I now approach what is really the most difficult portion of my task; for, although it would be easy enough to write copiously on the treatment of neuralgia, it is extremely difficult to keep a just medium between the opposite extremes of undue meagreness and of useless profusion of detail in the handling of this subject. There are also difficulties connected with the present uncertain and transitional state of opinion, even among high authorities, as to the value of particular remedies, and even of large groups of remedial agents, altogether there has been more hesitation in my mind as to this part of the present work than about any other, and the present chapter has been rewritten more than once. I mention this only to account for what there may very likely be found in it – an imperfect literary style such as too commonly marks work which has been repeatedly patched and corrected. At the same time, it should be said that my hesitation does not apply to the main principles of treatment which will be recommended below; it proceeds rather from the fear of seeming to ignore from carelessness modes of treatment which are still much used, but which I have really rejected, because, after full trial, they appeared to me valueless. Space is, after all, limited, and a complete account of all the remedies for neuralgia in vogue, in English and Continental clinics, would of itself fill a large volume.

The treatment of neuralgia may be divided into four branches: (1) Constitutional remedies; (2) narcotic-stimulant remedies; (3) local applications; (4) prophylaxis.

1. Constitutional treatment must be subdivided, as (a) dietetic, (b) anti-toxic, and (c) medicinal tonic.

What to do:
Reproduce everything from "The treatment of neuralgia may" down to "(c) medicinal tonic." in the passage on treating neuralgia.

Provided data:
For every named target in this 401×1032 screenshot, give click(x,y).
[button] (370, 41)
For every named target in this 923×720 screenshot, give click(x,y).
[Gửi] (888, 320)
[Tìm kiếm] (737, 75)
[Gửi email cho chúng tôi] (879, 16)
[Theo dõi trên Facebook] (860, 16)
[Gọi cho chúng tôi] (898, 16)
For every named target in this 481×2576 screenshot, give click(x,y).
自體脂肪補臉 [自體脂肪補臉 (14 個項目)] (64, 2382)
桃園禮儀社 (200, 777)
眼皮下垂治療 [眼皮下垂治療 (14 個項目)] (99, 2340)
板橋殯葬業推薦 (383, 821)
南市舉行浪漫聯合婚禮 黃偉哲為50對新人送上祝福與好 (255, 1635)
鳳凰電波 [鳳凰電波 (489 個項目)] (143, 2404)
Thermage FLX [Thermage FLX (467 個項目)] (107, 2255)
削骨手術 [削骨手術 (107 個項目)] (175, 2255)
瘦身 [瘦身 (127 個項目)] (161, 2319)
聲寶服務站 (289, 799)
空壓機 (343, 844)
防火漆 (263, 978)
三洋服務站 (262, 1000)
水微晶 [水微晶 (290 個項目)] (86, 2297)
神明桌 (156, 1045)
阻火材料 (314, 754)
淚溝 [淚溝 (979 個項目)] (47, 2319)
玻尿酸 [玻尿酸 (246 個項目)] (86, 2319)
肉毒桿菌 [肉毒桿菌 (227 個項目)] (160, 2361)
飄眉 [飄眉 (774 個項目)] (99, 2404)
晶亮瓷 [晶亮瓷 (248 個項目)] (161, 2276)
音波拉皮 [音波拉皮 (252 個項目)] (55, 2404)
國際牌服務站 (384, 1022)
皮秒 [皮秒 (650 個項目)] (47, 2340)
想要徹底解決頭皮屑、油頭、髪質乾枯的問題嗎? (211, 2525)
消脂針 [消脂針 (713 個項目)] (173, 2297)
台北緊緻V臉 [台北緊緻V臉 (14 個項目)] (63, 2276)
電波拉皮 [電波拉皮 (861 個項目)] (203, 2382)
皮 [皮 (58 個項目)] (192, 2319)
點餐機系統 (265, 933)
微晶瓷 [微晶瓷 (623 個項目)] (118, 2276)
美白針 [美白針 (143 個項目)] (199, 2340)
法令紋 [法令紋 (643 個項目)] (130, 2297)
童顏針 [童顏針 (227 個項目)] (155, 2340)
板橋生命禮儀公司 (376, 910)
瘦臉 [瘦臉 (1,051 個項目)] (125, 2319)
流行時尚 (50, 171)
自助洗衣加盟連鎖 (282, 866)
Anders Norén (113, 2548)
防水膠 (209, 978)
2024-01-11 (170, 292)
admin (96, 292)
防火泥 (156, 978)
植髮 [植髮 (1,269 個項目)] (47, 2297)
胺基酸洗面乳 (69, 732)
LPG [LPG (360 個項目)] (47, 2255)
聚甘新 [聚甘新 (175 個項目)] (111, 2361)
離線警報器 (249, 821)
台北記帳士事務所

Solution to this task:
The treatment of neuralgia may be divided into four branches: (1) Constitutional remedies; (2) narcotic-stimulant remedies; (3) local applications; (4) prophylaxis.

1. Constitutional treatment must be subdivided, as (a) dietetic, (b) anti-toxic, and (c) medicinal tonic.